Monitoring Cache Coherency in an Oracle RAC Environment

on September 30, 2013

In addition to the normal performance metrics monitored in a single-instance environment, an Oracle RAC environment requires that some additional metrics be monitored. Primarily, we recommend that the MAA DBA focus on metrics related to messages across the interconnect, to gauge the amount of traffic across the interconnect and also the response time. This traffic essentially falls into two categories when it comes to your Oracle RAC database: Global Cache Services (GCS) and Global Enqueue Services (GES).

Global cache service

GCS relates to the concept of the global buffer cache, which is integral to the Cache Fusion concepts. As such, global cache is referring to database blocks. The GCS is responsible for maintaining cache coherency in this global buffer cache by ensuring that any time an instance attempts to modify a database block, a global lock resource is acquired, avoiding the possibility that another instance modifies the same block at the same time.
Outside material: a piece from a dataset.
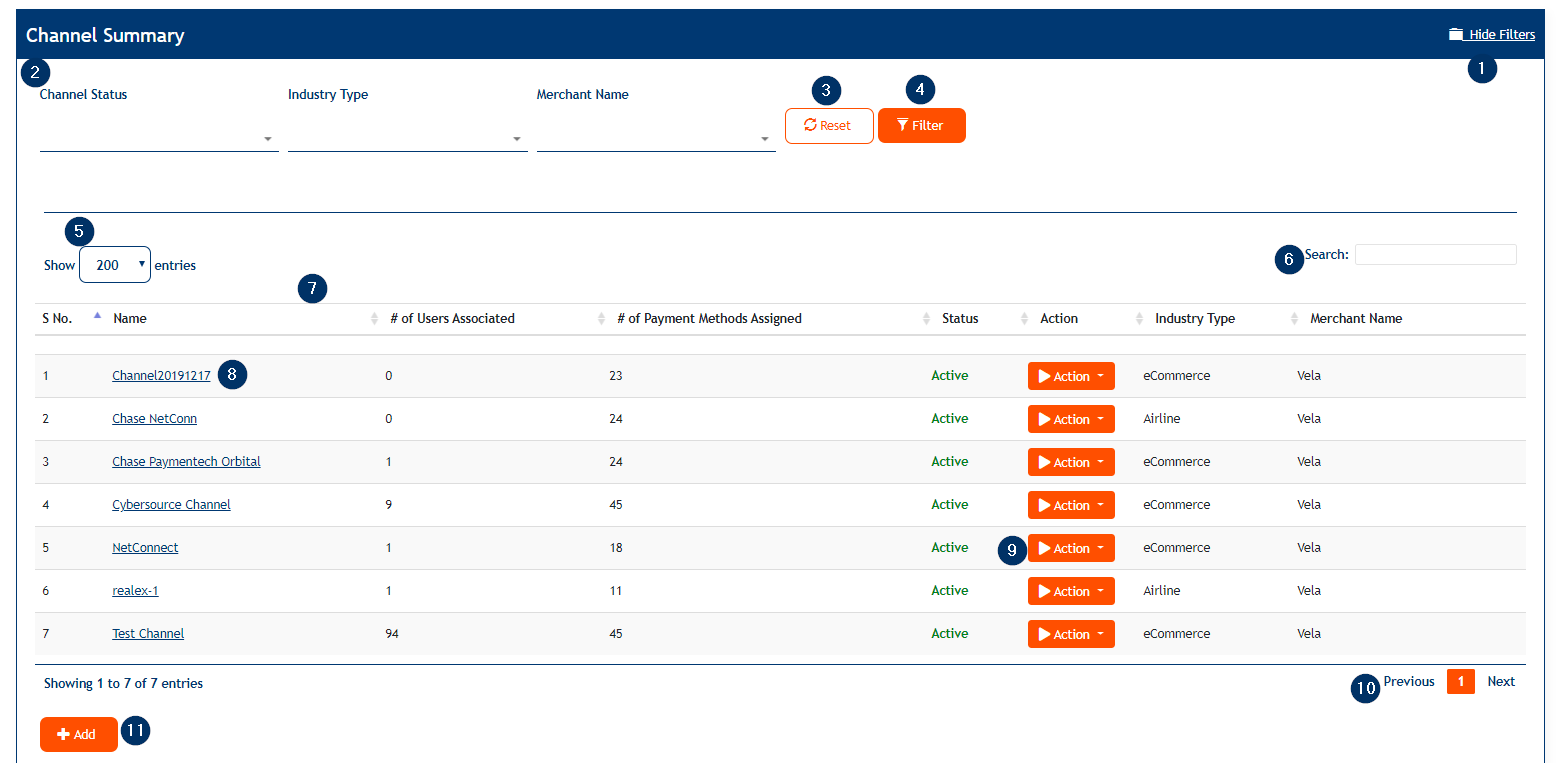Click the Hide Filters folder icon

(1455, 35)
The instance making the change will have the current version of the block (with both committed and uncommitted transactions) as well as a past image of the block. Should another instance request that block, it is the duty of the GCS to track who has the block, what version of the block they have, and what mode the block is held in. The LMS process is the key component of the GCS.

Global enqueue service

In addition to the maintenance and management of database blocks themselves, it is also incumbent in an Oracle RAC environment that certain other resources be coordinated between nodes. The GES is responsible primarily for maintaining coherency in the dictionary cache and the library cache.

The dictionary cache is essentially a cache of data dictionary information stored in the SGA of an instance for fast access. Since this dictionary information is stored in memory, changes on one node that result in dictionary changes (such as Data Definition Language [DDL] statements) must be immediately propagated to the dictionary cache on all nodes. The GES is responsible for handling this, and avoiding any discrepancies between instances.
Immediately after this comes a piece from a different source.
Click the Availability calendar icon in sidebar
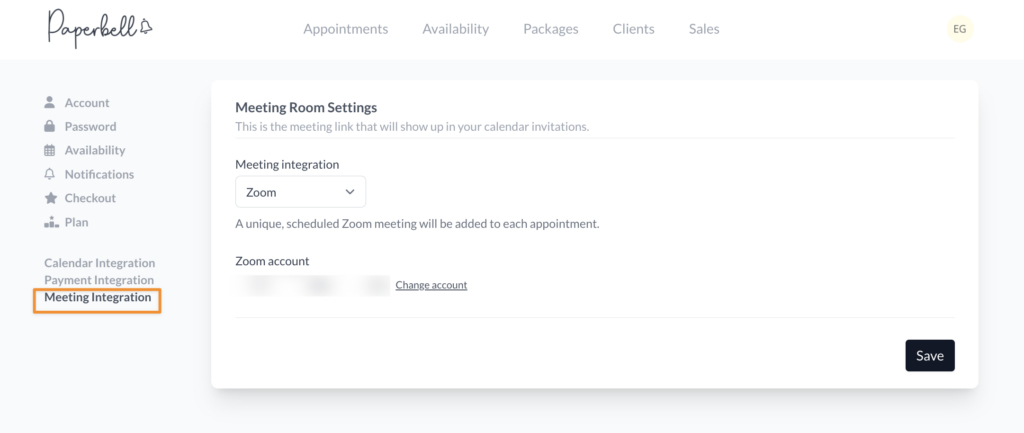 [50, 151]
By the same token, library cache locks are taken out on objects within the database for parsing of SQL statements that affect those objects. These locks must be maintained among instances, and the GES must ensure that deadlocks do not occur between multiple instances requesting access to the same objects. The LMON, LCK, and LMD processes work together to perform the functions of the GES.

GV$ views

With all of this globalization discussed so far, it is only natural that we point out the addition of global views in an Oracle RAC environment. Global views are the same as the more commonly used V$ views, except that they will have a column added called INST_ID, which will map to the instance_number of each instance in the cluster. As such, in a three-node cluster, queries against a GV$ view will give you three times as many rows, because each instance will have its own set of data to display. Knowing this, you can query stats for a specific instance or all instances without needing to connect specifically to each node.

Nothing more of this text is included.